Writing in The Spectator ahead of the British election, Sikorski pointed to the failed minister for “Brexit opportunities” role created under the Boris Johnson administration but ditched since, saying he would point to three successes of note.
Jacob Rees-Mogg, who held the position for a short while, was one of several casualties in the general election on Thursday, alongside former prime minister Liz Truss and the self-titled “hardman of Brexit”, Steve Baker.
Sikorski said that if he was tasked with finding the benefits of Brexit he would credit the outgoing regime on at least three counts.
“First, thanks to Brexit, the EU at last has the wonderfully named European Peace Facility – an EU defence budget, of course – which the UK consistently vetoed. Most of its €7 billion has been allocated to arms for Ukraine although disbursement is still being vetoed by Hungary.

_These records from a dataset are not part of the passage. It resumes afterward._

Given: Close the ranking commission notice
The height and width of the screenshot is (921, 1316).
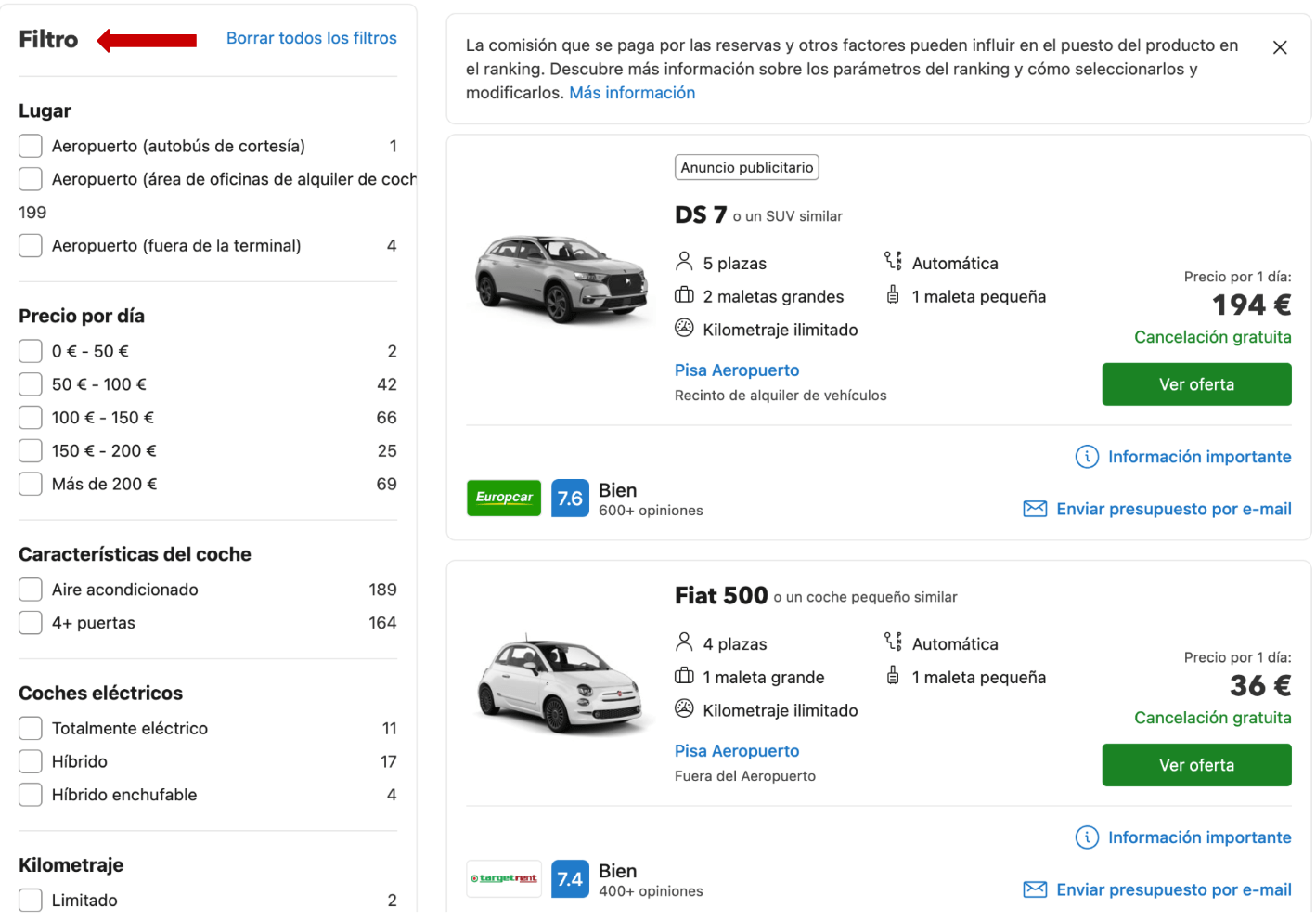Looking at the screenshot, I should (1279, 47).
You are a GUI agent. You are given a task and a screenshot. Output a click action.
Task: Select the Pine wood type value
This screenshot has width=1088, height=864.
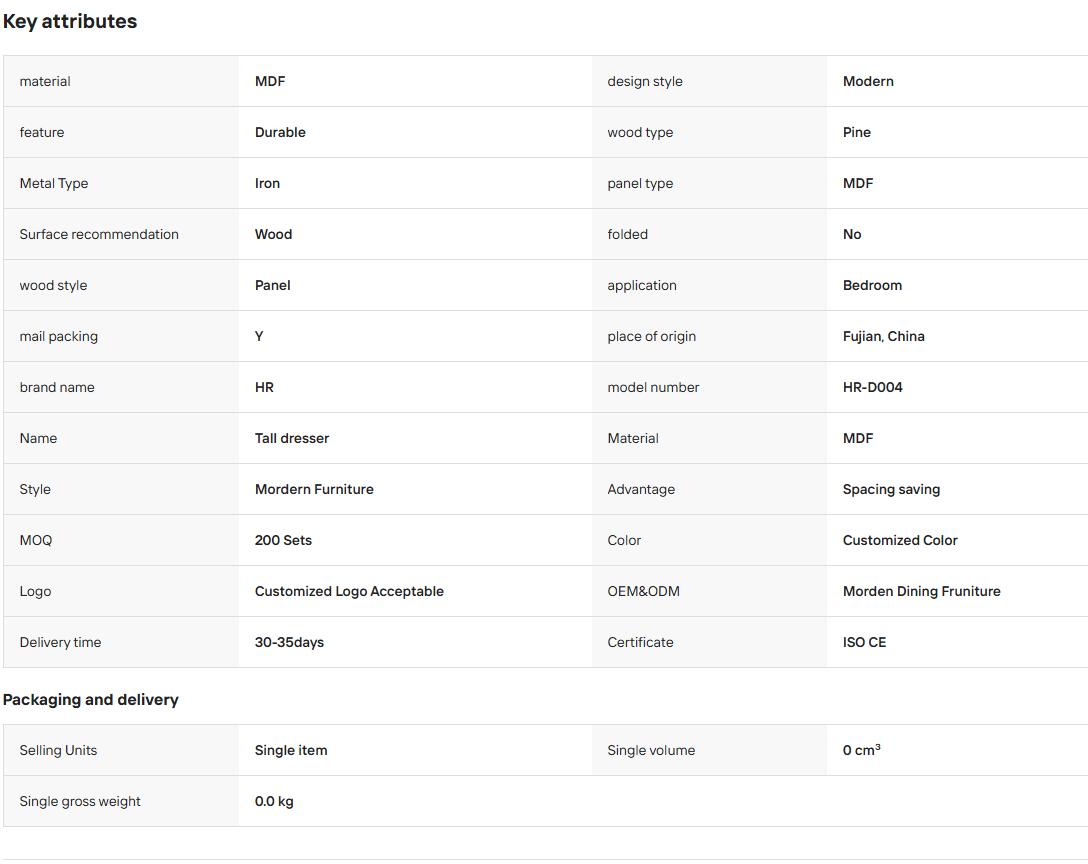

“Second, Brexit has finally settled the argument as to whether member states lose sovereignty. I was born in communist Poland: if we had tried to leave the Warsaw Pact, as Imre Nagy did in 1956, we would have been invaded by Soviet tanks. That’s what lack of sovereignty looks like. Britain, on the other hand, left the EU by its own decision and nobody tried to stop you. You were sovereign all along.
“Third, there used to be more than a million Poles in the UK, but the latest estimate is around 700,000. Higher wages in Norway, Germany and even Poland (our average pay is now €2,000 per month) are probably the main factor, but Brexit surely contributed. In practice, Brexit abolished privileges for EU citizens and brought their legal status in the UK down to the level of other foreigners. As a result, you get fewer migrants from Europe and more from the rest of the world. Good! We want our Poles back.”